• **Work to complete**: Reproduce the lines of the listing from the line with "Add a Light" to the line with "Action: tap(328, 279)", both included, and nothing else.

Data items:
⁂

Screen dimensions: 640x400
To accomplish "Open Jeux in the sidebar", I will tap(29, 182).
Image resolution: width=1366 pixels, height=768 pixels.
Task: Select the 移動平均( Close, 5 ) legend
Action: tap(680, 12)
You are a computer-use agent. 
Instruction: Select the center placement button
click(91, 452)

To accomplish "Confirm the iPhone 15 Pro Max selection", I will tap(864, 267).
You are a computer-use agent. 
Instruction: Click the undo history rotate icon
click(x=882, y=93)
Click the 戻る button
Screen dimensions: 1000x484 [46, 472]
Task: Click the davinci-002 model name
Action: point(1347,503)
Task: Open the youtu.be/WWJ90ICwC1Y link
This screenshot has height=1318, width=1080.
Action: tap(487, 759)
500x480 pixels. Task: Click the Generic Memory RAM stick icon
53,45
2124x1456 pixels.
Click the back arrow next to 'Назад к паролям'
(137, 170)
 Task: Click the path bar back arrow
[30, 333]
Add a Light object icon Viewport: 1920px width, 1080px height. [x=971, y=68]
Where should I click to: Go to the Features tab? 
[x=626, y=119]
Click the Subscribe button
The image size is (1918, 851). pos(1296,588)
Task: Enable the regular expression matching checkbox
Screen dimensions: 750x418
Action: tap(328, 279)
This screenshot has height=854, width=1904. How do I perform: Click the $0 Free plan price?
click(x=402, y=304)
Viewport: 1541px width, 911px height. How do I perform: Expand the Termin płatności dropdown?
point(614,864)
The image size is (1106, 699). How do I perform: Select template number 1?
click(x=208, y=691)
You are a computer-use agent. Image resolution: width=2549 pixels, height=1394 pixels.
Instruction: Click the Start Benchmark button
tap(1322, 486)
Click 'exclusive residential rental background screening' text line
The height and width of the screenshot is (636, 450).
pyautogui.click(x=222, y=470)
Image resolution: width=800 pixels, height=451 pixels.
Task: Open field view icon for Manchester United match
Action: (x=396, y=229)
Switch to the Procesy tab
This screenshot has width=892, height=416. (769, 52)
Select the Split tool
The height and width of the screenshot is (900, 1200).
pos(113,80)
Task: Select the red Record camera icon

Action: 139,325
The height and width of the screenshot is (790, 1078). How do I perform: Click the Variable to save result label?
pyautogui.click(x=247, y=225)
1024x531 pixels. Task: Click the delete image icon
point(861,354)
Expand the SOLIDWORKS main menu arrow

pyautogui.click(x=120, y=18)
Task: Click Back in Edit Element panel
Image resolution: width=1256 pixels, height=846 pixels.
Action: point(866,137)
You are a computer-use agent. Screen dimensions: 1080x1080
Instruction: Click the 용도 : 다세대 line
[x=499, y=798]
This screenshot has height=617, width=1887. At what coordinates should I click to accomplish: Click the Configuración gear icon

⁂

• **Correct output**:
Add a Light object icon Viewport: 1920px width, 1080px height. [x=971, y=68]
Where should I click to: Go to the Features tab? 
[x=626, y=119]
Click the Subscribe button
The image size is (1918, 851). pos(1296,588)
Task: Enable the regular expression matching checkbox
Screen dimensions: 750x418
Action: tap(328, 279)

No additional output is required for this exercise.